Zmyslowski’s lawyer wrote to Interpol and Zenith Bank to request a copy of the Magistrate court order instructing the bank to freeze Zmyslowski’s account. The bank refused to furnish the order and Interpol refused to acknowledge receipt of the lawyer’s letter.

The lawyer then filed a suit against at the Federal High Court, forcing the bank to finally produce the court order. On finding out that the order was issued by a Magistrate court at Tinubu, Lagos, by Magistrate Mrs K.B. Ayeye, the lawyer proceeded to there to authenticate the court order. Getting there, he was informed by the court registrar that no copy of the order existed in the court’s files and that the Magistrate had merely appended her signature on a draft copy of the order produced by Interpol Nigeria. This, in itself, is against the law.

Furthermore, the court order authorising the Interpol Red Notice that prompted the arrest of Zmyslowski at Warsaw International Airport, Poland was issued by Magistrate Mrs A.F.O. Botoku of the Lagos State Magistrate Court at Igbosere, Lagos. However, the court’s registry was unable to provide a copy of the order as it was also not on file. The lawyer then asked for a copy of the arrest warrant for his client. That, too, was not on file.

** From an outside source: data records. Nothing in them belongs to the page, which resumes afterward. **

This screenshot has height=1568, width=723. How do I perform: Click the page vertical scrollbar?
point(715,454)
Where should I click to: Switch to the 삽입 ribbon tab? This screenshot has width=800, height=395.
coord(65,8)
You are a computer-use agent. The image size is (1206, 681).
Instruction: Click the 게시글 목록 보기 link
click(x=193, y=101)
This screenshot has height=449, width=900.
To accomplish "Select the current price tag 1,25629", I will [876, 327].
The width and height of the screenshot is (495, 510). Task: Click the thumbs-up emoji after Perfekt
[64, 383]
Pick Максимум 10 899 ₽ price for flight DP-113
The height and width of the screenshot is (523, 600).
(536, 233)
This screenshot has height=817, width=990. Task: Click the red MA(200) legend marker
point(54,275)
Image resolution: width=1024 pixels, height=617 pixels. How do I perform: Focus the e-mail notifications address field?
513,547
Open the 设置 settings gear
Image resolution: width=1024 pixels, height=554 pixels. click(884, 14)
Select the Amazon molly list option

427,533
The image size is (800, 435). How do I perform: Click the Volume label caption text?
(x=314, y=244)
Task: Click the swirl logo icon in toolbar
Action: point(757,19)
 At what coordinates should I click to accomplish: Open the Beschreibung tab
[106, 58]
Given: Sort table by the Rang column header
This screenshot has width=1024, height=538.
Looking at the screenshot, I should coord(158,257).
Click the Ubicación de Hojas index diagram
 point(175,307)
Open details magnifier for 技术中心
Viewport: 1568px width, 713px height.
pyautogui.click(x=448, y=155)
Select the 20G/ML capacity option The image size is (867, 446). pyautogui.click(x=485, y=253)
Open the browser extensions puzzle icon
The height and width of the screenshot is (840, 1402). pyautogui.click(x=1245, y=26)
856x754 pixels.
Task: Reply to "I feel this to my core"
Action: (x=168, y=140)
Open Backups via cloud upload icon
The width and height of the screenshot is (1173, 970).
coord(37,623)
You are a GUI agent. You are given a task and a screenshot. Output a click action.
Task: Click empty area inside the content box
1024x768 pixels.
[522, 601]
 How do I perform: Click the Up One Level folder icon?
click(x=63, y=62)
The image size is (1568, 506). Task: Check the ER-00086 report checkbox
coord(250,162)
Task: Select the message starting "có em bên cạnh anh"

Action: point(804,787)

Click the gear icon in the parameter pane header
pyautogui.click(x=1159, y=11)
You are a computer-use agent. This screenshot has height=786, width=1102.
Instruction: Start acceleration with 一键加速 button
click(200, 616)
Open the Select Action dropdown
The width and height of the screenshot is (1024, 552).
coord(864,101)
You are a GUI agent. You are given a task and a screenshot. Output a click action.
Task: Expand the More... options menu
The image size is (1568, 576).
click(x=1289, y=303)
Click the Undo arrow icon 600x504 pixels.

Upon discovering this, the lawyer then wrote to Magistrate Botoku about this. The court registrar, a Mr Jide, refused to acknowledge receipt of the letter. This brought the lawyer to the conclusion that Interpol Nigeria’s manner of investigation “is not being carried out within the limits of Nigerian law” and that the judgement of the Federal High Court “confirms the breach of law and due process”. (See the Federal High Court judgment here.)

We’ve not heard the last of this case. Many more reports will spring up, as will arguments and counter arguments. But, more than anything else, this should be a teachable moment for the Nigerian tech ecosystem, for investors and for entrepreneurs.

  1. From the start, do things by the book. Document everything and never overlook the importance of proper corporate governance. Don’t pass company money through your account just because it seems like the most convenient option at the time.
  2. For investors, it’s not enough to be wowed by an idea or the charisma of an entrepreneur, as Maneesh Garg told VentureBurn was the case with Marek Zmyslowski. Garg complains to the publication that after he got into business with the Pole, he experienced firsthand the latter’s disregard for due process. Zmyslowski would cancel meetings last-minute and disregard quarterly board meetings for personal reasons, calling Garg “old-fashioned”. Also, Theresa Emerick of Nightsbridge told VentureBurn that Zmyslowski is the type of person who “will tell any story just to have a good image” and that she did not trust him.
  3. Trust is hard to build but very easy to squander. One minute, you could be doing business with someone, investing $150,000 into their company. The next, you’re finding out that the company you invested in did not own the Intellectual Property it was running on and that the company that owned the IP also has said entrepreneur as a shareholder.
  4. Finally, it will always be safer to do business with someone whose history and reputation you can verify, especially through your local network. History never lies, and it will always repeat itself.